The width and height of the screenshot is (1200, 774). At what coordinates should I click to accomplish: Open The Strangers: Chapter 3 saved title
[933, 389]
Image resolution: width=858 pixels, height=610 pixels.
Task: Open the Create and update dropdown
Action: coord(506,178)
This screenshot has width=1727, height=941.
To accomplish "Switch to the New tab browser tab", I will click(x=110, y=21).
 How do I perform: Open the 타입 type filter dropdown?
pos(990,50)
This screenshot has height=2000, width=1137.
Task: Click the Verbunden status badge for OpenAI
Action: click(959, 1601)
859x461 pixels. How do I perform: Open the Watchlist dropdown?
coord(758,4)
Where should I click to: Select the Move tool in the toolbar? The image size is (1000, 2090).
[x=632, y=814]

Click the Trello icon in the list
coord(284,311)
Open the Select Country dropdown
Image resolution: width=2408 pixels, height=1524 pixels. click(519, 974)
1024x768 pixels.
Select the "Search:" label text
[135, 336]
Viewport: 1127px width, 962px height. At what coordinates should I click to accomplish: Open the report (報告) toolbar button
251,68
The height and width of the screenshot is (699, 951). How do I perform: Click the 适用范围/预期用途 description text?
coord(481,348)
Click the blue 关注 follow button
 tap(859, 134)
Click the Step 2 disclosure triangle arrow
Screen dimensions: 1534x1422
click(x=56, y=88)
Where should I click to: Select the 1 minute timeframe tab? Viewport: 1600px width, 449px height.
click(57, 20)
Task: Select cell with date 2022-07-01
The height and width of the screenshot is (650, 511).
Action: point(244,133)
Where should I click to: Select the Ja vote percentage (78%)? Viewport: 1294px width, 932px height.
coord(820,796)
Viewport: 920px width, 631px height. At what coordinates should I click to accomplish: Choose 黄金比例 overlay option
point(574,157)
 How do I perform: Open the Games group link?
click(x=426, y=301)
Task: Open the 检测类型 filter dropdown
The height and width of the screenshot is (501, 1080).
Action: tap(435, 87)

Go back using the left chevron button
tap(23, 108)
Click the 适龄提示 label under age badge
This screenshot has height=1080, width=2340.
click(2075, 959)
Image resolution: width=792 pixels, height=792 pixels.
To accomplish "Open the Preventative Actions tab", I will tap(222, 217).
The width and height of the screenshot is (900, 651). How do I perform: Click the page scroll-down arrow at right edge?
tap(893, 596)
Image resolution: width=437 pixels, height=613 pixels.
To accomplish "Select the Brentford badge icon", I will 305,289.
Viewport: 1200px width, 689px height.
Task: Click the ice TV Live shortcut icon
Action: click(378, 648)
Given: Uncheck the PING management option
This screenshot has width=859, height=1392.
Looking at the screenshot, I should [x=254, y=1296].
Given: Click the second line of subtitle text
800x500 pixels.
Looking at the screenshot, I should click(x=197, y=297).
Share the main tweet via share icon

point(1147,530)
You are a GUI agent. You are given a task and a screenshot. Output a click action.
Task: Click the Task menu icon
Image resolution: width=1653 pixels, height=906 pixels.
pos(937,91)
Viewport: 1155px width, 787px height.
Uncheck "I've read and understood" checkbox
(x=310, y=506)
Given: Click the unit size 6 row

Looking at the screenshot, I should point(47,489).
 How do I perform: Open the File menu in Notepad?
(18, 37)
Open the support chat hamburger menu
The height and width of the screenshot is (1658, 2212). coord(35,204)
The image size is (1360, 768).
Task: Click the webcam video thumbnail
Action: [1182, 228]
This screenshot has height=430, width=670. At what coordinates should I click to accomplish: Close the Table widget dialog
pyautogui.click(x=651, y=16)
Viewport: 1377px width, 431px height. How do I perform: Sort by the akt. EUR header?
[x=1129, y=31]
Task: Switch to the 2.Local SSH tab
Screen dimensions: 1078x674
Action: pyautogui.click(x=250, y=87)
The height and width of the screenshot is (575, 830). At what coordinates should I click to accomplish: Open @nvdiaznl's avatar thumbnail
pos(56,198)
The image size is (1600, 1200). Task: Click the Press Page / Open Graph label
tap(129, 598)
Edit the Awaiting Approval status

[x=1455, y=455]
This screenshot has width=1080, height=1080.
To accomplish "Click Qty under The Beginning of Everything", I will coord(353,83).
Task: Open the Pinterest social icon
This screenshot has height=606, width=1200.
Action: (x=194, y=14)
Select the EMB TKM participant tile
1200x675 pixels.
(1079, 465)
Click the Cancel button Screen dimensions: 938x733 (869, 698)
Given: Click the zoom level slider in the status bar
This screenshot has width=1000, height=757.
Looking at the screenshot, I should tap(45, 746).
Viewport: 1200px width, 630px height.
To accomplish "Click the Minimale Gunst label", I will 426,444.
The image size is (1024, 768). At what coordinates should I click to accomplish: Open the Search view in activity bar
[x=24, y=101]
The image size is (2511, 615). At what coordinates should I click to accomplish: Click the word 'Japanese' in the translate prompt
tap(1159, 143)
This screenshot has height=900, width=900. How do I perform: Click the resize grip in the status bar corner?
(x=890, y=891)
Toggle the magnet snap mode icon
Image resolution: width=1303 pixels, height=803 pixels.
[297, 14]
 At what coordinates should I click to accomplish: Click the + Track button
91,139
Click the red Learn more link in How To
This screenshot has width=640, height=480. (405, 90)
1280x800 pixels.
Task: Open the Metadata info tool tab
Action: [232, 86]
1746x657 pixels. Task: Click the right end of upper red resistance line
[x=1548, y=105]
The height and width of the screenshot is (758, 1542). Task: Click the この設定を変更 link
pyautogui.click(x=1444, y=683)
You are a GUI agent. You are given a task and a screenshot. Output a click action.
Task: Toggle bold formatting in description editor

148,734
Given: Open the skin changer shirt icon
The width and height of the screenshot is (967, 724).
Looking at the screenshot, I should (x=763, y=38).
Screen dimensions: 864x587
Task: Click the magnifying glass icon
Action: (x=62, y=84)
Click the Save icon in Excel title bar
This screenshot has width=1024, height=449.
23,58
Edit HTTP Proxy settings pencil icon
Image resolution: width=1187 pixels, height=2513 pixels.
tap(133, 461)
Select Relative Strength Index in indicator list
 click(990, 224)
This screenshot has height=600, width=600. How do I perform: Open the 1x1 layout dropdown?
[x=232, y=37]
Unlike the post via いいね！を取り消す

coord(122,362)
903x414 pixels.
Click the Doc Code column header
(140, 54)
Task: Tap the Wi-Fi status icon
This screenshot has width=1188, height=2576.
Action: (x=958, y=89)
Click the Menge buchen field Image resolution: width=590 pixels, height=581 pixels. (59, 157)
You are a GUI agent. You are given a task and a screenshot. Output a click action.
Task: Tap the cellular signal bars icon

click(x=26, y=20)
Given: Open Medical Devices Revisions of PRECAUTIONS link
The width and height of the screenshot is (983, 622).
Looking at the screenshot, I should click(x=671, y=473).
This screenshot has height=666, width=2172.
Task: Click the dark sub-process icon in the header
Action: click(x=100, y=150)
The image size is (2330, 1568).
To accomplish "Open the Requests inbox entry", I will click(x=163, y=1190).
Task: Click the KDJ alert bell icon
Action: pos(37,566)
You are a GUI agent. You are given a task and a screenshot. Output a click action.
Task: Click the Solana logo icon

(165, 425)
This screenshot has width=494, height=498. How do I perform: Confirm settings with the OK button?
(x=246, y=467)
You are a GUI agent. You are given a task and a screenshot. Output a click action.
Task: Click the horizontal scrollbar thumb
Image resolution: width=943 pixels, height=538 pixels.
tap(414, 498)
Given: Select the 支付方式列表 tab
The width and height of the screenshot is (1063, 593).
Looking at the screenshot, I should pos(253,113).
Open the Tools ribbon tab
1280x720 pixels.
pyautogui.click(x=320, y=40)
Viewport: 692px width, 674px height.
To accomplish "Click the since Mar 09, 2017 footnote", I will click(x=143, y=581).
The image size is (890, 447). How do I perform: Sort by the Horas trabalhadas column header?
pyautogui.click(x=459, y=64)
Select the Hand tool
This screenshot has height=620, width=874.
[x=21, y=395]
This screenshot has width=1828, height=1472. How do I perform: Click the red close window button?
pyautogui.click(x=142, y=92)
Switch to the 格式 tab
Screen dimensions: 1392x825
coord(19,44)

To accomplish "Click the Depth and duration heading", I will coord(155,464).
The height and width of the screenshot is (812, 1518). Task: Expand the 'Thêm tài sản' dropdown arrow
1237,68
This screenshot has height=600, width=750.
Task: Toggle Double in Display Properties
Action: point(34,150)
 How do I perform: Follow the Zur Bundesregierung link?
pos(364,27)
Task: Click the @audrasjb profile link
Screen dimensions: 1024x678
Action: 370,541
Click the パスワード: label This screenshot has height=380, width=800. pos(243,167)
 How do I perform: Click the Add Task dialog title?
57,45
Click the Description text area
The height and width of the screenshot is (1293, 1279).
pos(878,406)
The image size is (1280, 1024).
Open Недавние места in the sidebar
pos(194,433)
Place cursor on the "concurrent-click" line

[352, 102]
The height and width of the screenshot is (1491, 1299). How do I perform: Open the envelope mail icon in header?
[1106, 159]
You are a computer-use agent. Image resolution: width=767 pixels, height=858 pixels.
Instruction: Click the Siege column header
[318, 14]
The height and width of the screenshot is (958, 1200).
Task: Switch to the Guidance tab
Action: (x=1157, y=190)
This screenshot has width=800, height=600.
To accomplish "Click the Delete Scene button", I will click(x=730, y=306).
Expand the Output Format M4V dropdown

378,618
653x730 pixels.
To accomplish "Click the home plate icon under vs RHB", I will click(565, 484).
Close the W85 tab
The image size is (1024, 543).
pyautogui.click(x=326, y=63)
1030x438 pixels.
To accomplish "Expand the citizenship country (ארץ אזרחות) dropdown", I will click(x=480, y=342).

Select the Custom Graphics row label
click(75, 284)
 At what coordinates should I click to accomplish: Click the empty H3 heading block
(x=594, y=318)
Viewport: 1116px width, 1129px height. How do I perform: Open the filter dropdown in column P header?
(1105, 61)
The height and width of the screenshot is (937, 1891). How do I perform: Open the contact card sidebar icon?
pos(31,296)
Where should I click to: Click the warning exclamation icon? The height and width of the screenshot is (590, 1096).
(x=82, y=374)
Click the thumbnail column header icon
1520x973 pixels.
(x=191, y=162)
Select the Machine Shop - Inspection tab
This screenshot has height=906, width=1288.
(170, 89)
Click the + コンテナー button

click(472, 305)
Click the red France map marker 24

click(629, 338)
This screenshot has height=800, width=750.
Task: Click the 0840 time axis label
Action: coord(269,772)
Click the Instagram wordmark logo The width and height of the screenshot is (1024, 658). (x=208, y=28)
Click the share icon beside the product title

—————

▸ **The problem**
When you reach the line holding "Click the Menge" in the records above, begin reproducing exactly, stop after the line holding "The image size is (2330, 1568).", and output nothing else.

▸ **Finished task**
Click the Menge buchen field Image resolution: width=590 pixels, height=581 pixels. (59, 157)
You are a GUI agent. You are given a task and a screenshot. Output a click action.
Task: Tap the cellular signal bars icon

click(x=26, y=20)
Given: Open Medical Devices Revisions of PRECAUTIONS link
The width and height of the screenshot is (983, 622).
Looking at the screenshot, I should click(x=671, y=473).
This screenshot has height=666, width=2172.
Task: Click the dark sub-process icon in the header
Action: click(x=100, y=150)
The image size is (2330, 1568).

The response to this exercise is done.